▶ _EXERCISE DESCRIPTION_:
In the records below, find the line containing "You are a computer-use agent. Screen"; restate it and every later line word for word, through the last.

▶ _EXCERPTED DATA_:
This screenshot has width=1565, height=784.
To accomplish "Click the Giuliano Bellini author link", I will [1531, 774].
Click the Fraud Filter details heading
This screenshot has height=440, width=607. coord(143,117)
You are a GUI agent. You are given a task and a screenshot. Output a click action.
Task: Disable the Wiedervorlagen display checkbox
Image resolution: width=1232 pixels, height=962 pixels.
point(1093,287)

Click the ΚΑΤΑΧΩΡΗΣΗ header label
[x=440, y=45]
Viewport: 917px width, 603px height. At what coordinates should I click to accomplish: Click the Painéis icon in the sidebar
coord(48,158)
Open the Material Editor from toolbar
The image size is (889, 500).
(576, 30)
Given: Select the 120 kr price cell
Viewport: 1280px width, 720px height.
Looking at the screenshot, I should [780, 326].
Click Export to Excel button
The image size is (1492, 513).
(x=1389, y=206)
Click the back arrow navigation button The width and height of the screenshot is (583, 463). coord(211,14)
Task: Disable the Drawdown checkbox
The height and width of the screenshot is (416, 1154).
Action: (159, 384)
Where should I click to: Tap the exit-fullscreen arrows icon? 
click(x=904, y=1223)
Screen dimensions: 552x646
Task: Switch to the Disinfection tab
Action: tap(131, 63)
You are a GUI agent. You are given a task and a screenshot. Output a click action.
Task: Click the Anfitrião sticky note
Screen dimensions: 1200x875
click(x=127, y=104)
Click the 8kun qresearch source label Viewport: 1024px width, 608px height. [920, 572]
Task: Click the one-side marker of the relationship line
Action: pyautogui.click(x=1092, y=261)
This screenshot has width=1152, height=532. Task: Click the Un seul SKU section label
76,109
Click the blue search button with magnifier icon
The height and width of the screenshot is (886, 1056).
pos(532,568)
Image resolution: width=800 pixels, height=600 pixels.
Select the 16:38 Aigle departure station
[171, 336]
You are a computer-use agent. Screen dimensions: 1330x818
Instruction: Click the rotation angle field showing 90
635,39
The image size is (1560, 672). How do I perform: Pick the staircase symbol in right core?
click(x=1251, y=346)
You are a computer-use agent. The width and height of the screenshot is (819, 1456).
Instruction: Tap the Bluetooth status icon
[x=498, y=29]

▶ _EXERCISE RESPONSE_:
You are a computer-use agent. Screen dimensions: 1330x818
Instruction: Click the rotation angle field showing 90
635,39
The image size is (1560, 672). How do I perform: Pick the staircase symbol in right core?
click(x=1251, y=346)
You are a computer-use agent. The width and height of the screenshot is (819, 1456).
Instruction: Tap the Bluetooth status icon
[x=498, y=29]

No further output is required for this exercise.